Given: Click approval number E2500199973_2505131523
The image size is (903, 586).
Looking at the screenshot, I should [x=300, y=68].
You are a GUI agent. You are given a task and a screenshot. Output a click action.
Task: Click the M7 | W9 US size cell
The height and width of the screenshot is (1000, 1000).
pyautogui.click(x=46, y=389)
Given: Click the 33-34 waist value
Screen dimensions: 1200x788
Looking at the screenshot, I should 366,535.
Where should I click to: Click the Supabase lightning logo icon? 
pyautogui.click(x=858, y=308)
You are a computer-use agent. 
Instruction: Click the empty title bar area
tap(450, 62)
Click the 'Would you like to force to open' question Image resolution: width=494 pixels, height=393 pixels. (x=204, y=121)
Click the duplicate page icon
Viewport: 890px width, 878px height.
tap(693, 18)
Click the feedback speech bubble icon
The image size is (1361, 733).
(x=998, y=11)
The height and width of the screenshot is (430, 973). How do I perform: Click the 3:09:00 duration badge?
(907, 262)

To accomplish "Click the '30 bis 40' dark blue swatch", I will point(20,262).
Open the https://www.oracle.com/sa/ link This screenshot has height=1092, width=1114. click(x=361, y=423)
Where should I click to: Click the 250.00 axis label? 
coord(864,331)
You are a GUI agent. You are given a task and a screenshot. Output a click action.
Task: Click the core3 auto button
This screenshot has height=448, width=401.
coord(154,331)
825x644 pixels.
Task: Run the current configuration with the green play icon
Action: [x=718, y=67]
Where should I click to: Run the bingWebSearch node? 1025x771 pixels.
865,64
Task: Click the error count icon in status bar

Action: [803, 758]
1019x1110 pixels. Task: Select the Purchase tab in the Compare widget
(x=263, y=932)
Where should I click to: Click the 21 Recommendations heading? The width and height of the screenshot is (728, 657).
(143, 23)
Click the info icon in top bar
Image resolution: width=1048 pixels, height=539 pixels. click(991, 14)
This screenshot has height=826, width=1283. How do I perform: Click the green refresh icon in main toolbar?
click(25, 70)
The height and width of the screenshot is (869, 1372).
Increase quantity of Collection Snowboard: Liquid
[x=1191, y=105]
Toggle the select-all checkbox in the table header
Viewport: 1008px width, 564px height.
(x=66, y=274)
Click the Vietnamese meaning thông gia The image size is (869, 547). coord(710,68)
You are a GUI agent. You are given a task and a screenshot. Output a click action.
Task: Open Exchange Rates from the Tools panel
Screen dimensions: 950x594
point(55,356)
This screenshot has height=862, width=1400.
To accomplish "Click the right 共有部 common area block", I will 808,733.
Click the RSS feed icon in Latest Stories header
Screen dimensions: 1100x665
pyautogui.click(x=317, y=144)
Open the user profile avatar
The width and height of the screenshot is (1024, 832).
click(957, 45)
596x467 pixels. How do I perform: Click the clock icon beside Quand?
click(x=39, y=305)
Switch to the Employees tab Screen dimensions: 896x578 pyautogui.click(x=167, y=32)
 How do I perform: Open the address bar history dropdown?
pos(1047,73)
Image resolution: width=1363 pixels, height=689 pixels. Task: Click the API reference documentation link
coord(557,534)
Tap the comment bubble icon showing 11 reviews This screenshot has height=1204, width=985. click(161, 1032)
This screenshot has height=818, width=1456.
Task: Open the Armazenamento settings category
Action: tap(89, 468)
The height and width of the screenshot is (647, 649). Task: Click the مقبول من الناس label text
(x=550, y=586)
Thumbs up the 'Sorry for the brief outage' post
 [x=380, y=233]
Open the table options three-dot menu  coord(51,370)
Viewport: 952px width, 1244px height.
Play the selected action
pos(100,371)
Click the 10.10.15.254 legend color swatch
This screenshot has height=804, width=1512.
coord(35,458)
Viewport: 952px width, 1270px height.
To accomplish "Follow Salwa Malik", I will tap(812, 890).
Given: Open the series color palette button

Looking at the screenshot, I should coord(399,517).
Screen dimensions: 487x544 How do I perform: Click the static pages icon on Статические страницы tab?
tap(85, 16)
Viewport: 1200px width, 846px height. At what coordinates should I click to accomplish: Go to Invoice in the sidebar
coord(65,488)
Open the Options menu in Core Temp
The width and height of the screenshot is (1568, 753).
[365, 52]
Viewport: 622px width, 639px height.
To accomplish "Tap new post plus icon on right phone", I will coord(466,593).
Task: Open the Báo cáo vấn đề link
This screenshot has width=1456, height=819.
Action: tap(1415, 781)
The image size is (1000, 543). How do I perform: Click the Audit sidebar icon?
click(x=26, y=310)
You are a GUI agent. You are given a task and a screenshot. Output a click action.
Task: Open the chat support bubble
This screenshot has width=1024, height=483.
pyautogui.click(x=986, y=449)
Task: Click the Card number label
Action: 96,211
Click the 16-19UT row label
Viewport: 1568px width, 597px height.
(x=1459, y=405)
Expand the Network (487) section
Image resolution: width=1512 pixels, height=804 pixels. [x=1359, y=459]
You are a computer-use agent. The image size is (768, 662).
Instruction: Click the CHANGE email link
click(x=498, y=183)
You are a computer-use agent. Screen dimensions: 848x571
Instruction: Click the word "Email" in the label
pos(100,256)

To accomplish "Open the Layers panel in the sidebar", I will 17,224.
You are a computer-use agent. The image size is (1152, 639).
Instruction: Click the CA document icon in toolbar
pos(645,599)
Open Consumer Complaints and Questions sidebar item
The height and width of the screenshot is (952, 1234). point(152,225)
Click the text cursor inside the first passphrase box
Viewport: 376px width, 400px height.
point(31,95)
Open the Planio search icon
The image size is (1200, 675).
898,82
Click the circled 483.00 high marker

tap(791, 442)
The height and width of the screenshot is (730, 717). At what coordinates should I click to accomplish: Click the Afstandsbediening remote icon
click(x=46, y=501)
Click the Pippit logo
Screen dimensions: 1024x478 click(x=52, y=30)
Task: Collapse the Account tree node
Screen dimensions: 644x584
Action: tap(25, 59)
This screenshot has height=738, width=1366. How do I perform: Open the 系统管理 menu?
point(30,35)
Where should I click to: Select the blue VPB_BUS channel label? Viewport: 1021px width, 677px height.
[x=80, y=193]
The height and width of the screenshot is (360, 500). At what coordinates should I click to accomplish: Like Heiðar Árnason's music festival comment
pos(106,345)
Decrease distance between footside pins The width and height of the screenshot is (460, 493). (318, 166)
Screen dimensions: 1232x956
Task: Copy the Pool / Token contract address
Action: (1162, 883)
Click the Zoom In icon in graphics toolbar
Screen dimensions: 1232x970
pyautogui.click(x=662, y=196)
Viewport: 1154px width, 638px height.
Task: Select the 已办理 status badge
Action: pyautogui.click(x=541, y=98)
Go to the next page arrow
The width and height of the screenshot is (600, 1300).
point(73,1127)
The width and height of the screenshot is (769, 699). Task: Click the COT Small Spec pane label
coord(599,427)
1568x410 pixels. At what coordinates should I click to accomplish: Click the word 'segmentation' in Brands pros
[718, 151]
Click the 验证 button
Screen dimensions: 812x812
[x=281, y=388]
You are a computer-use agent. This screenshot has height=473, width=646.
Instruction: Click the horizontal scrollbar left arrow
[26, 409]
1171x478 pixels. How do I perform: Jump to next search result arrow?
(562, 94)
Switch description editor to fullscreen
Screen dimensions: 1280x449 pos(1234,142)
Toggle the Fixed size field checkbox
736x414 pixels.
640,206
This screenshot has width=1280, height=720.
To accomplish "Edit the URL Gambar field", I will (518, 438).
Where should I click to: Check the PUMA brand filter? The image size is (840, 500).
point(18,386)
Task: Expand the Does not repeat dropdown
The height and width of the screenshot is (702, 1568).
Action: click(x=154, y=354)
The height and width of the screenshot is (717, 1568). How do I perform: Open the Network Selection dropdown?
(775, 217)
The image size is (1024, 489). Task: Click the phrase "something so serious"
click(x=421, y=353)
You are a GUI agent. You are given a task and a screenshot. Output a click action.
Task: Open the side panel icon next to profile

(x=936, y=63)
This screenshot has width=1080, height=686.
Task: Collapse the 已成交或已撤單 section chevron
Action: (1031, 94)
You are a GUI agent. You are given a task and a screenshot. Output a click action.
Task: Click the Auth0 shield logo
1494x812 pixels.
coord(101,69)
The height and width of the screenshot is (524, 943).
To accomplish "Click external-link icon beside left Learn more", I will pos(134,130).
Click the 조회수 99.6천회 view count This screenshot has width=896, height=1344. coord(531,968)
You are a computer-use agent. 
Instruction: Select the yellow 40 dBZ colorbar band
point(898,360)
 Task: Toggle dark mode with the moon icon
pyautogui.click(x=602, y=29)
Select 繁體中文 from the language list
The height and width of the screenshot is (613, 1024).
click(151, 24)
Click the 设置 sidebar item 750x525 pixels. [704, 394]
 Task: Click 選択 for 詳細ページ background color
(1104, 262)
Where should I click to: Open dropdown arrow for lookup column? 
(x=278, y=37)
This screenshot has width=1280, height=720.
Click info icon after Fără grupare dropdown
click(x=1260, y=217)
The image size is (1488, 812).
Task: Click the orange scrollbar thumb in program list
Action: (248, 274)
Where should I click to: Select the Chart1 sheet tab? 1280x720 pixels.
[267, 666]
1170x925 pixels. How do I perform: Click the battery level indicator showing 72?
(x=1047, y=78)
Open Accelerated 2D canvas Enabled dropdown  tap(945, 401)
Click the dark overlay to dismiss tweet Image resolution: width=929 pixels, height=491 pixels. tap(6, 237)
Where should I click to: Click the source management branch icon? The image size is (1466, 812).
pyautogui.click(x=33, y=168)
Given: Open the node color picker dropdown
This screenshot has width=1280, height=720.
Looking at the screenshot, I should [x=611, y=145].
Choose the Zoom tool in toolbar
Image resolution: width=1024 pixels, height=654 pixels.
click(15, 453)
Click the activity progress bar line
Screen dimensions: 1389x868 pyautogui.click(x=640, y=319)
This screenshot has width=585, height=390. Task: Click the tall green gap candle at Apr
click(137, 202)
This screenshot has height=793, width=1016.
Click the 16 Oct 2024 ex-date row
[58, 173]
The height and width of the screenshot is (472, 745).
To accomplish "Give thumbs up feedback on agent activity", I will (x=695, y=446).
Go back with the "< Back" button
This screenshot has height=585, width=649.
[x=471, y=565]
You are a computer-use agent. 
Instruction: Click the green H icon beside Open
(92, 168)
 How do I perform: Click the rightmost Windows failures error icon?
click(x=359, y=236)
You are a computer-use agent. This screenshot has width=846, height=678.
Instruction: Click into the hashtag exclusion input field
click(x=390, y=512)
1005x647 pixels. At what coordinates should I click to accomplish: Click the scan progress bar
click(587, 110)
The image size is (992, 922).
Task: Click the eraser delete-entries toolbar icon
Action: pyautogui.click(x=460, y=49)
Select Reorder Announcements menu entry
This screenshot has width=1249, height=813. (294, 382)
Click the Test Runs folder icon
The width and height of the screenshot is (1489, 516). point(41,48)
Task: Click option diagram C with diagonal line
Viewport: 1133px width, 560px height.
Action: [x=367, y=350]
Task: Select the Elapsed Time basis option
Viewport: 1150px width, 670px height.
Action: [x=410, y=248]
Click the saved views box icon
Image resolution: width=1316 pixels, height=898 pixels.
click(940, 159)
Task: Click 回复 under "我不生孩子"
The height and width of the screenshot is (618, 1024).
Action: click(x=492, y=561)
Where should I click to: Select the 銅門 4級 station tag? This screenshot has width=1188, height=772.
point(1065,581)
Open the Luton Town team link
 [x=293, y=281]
____________________
Show all lines from the data that contain "swatch".

To accomplish "Click the '30 bis 40' dark blue swatch", I will point(20,262).
Click the 10.10.15.254 legend color swatch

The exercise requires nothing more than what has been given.